# Why the function is discontinuous at a=1 given f(x)= 1-x^2 if x < 1 and f(x)= 1/x if x >= 1?

Oct 11, 2016

The limit as $x$ approaches $1$ does not exist so it the function is discontinuous at $x = 1$.

#### Explanation:

There are three requirements for a function $f$ to be continuous at a $x = a$:

(i) $f \left(a\right)$ exists
(ii) ${\lim}_{x \to a} f \left(x\right)$ exists
(iii) $f \left(a\right) = {\lim}_{x \to a} f \left(x\right)$

PART 1 We will check if $f \left(1\right)$ exists. Because $1 \ge 1$, we use $f \left(x\right) = \frac{1}{x}$

$f \left(1\right) = \frac{1}{1} = 1$

$\textcolor{b l u e}{f \left(a\right) \text{ exists}}$

PART 2 We will check if ${\lim}_{x \to a} f \left(x\right)$ exists. And to do this, we will need to check if the right-hand limit and the left-hand limit are equal.

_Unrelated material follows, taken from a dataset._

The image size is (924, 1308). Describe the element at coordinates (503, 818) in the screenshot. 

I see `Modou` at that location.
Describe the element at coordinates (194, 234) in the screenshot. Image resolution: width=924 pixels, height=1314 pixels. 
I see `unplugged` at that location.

${\lim}_{x \to {a}^{+}} f \left(x\right)$
${\lim}_{x \to {1}^{+}} \frac{1}{x} = \frac{1}{1} = 1$

${\lim}_{x \to {a}^{-}} f \left(x\right)$
${\lim}_{x \to {1}^{-}} \left(1 - {x}^{2}\right) = 1 - {1}^{2} = 1 - 1 = 0$

Since the right-hand limit and the left-hand limit are not equal, then the limit as $x$ approaches $1$ does not exist.

The second requirement is not true, therefore the function is discontinuous.